ドイツ特許出願を補正することができる時期 (補正の時期的要件)
日本の基礎出願をもとにドイツに国内段階移行する場合、
ドイツ特許請求の範囲の補正を行うことが可能な時期は、
a) 移行と同時
+
b) 移行後~審査請求前
+
c) 移行後~最初の拒絶理由通知を受けるまで
+
d) その他:最初もしくは2回目以降の拒絶理由通知を受けてから、特許を付与すべき旨の決定が行われるときまで(特許査定の準備が完了するまで、または口頭審理を申請した場合は、口頭審理が終了するまで)
となります (ドイツ特許法38条)。
つまり、
「移行手続~特許付与の決定まで」の間、
何度でも補正を行うことが可能です。
a) 移行と同時に補正を行う場合、以下の事項に注意する必要があります。
(1)補正書の提出
・PCTルートの場合、原文のミラー翻訳の提出が必要なため、補正した特許請求の範囲等は出願書面ではなく補正書として別途提出しなければなりません。

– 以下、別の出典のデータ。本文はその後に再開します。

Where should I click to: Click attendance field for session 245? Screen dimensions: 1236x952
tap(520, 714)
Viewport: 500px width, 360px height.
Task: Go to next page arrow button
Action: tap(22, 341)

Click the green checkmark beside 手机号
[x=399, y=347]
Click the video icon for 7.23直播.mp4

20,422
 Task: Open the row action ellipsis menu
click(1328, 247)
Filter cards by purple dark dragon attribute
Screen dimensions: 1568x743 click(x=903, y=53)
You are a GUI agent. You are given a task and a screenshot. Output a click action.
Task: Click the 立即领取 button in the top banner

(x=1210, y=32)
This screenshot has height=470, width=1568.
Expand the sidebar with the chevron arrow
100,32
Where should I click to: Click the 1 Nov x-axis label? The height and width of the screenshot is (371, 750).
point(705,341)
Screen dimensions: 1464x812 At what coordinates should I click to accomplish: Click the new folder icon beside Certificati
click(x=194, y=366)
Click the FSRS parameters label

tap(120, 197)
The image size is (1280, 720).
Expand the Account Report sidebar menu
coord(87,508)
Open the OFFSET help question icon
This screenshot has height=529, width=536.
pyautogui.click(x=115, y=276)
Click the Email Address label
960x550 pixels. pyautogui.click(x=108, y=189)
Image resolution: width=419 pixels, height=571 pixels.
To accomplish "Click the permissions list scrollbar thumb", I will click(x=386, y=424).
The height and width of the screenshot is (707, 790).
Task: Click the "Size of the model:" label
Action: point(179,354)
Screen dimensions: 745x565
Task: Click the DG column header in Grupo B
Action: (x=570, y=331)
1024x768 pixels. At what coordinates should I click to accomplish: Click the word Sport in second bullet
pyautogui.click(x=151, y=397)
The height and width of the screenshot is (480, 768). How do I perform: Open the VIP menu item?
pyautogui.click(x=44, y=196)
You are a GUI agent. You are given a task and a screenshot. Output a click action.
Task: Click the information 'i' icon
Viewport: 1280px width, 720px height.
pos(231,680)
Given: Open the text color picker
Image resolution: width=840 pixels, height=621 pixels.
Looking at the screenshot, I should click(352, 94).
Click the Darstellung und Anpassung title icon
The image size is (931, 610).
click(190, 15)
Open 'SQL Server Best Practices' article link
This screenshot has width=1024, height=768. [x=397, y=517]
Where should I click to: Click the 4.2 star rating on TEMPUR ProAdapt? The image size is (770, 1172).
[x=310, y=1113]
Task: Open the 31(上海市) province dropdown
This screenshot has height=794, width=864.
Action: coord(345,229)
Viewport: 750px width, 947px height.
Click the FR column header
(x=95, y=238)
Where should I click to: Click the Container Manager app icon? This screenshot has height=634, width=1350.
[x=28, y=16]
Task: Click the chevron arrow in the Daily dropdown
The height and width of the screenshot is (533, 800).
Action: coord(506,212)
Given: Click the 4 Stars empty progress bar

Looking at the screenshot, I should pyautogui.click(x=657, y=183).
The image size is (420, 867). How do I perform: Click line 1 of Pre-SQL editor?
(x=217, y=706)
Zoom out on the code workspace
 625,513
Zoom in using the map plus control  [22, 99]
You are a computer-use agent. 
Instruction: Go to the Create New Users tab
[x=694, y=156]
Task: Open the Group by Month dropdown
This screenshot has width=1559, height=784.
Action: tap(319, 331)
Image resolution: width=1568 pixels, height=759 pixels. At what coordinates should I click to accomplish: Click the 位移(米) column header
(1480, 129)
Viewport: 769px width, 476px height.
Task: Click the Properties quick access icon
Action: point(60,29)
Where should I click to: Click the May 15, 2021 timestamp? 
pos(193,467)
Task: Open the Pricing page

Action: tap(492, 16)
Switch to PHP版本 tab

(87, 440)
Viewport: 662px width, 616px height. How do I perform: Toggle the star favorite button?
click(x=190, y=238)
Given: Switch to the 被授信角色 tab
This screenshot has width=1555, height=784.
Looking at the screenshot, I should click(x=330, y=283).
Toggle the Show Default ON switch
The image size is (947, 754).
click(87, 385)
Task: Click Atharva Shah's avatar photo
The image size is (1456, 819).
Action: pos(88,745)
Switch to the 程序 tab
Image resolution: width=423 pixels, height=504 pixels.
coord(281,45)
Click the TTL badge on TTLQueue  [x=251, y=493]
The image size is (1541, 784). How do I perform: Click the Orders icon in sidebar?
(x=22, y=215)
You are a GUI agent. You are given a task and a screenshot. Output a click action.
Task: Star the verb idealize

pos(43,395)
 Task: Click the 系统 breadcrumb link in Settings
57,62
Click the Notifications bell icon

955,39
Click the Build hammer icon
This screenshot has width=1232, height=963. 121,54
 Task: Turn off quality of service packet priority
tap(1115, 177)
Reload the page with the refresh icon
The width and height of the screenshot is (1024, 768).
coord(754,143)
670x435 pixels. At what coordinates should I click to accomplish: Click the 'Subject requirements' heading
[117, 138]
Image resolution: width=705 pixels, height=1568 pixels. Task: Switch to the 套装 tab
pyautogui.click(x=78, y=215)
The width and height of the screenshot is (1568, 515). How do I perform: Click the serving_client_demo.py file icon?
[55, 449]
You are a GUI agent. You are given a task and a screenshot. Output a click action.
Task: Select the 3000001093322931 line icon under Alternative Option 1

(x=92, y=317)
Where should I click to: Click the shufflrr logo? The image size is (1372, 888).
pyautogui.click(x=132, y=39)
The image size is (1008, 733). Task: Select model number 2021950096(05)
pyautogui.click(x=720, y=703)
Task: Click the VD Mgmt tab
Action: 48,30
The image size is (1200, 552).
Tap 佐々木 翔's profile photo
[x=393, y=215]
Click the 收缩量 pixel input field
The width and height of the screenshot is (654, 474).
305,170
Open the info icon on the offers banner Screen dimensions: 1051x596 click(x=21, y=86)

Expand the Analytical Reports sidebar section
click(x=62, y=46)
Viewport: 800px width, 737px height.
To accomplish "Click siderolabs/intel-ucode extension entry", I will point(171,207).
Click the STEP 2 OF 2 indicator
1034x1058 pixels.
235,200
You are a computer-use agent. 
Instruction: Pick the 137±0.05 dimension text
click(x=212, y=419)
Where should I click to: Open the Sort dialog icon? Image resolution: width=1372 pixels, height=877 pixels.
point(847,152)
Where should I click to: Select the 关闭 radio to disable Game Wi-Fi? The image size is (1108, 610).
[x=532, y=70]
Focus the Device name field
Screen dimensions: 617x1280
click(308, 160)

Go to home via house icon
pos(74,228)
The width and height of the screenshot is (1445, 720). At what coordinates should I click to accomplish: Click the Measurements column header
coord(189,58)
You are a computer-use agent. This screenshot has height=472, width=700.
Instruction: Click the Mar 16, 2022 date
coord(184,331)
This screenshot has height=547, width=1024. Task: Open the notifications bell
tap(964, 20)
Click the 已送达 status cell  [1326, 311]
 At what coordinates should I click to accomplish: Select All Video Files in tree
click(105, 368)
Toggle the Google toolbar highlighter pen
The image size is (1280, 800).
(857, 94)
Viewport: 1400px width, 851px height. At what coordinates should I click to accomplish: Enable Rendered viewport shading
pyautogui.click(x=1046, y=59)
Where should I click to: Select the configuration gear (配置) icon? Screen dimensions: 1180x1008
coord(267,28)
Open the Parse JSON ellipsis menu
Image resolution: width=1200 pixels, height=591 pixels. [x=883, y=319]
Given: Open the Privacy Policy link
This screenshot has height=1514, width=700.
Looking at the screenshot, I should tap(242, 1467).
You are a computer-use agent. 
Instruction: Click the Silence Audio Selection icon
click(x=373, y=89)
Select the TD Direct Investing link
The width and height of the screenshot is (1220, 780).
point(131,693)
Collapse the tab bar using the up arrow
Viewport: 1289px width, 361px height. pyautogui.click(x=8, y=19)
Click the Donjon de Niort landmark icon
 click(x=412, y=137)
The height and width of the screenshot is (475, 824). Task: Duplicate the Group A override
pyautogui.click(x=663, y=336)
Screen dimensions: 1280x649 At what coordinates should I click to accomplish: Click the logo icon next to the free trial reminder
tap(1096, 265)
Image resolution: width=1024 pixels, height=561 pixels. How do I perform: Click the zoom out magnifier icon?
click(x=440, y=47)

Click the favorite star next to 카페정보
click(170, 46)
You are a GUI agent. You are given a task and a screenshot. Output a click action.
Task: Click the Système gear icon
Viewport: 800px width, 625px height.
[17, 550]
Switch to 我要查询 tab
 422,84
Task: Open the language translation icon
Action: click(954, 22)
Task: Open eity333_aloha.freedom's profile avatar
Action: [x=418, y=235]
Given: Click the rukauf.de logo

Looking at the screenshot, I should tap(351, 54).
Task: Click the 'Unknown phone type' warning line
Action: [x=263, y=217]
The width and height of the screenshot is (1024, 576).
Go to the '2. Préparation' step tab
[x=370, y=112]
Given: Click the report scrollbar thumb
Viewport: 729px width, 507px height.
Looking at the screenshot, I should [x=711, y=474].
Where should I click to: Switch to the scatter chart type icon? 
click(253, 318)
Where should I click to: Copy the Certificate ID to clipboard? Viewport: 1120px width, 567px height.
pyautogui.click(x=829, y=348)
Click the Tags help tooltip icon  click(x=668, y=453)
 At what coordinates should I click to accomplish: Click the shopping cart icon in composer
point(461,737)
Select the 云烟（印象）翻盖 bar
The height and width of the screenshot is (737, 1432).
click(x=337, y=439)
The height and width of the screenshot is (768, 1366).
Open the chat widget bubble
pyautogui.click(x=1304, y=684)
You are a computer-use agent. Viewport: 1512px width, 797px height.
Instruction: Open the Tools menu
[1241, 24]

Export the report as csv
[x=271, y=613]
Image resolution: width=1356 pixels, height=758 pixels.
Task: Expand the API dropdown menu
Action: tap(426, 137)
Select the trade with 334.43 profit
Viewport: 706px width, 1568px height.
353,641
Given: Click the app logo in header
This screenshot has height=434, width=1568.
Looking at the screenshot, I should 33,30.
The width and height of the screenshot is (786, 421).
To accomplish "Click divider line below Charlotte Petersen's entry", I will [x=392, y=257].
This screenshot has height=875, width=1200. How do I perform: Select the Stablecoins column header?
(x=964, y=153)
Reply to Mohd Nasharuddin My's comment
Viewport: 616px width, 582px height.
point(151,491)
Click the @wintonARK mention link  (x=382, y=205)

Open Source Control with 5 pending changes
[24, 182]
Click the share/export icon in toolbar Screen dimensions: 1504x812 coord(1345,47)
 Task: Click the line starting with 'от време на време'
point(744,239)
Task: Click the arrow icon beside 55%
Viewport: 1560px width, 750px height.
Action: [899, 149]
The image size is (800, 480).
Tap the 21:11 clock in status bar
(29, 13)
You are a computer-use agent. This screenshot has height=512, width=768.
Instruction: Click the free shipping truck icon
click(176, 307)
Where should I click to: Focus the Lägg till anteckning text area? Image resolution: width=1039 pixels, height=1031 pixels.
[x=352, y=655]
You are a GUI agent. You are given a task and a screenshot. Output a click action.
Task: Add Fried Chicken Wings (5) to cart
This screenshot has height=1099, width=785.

特許明細書のミラー翻訳【出願書面】と補正書との両方を移行時に提出する必要があります。
・一方、パリルートの場合、原文のミラー翻訳の提出が不要であるため、
請求項記載事項の「2つ又は3つのソケットを備える装置」を「3つのソケットを備える装置」に補正する場合でも、その他、新規の説明を明細書に追加したり、新たな請求項を起案する場合でも、この補正や新規の説明、新たな請求項を含む特許明細書を、【出願書面】として提出することができます。
つまり、補正書の提出は必要ありません。
(原文の範囲を超える追加事項については優先権の利益を得られず、移行日が当該新規事項の判断時期になります)
(2)審査請求
移行と同時に補正を行う場合、通常、審査請求を同時に行います。
一方、移行と同時に補正を行ったものの、例えば日本の基礎出願の様子を見て移行後に審査請求を行う場合、
審査請求をする際に、移行時に提出した補正書の基づき審査をして欲しい旨を特許庁に意思表示する必要があります。
なお、拒絶理由通知は通常2回ほど発行され、3度目以降の拒絶理由通知が発行される場合は、
口頭審理で審査官と補正案を詰めるのが通常です。
ドイツ特許庁の口頭審理はEPOと比べると簡易なものなので、
難題な案件や重要な案件は、口頭審理で審査官とベストな権利化の道を模索することも手です。